Search the records below for "The height and". Return that line and all remaining lines exactly.
╭─ Provided data
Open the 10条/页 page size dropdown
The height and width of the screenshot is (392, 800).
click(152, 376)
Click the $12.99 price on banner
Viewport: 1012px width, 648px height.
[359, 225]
╰─
= Written solution =
The height and width of the screenshot is (392, 800).
click(152, 376)
Click the $12.99 price on banner
Viewport: 1012px width, 648px height.
[359, 225]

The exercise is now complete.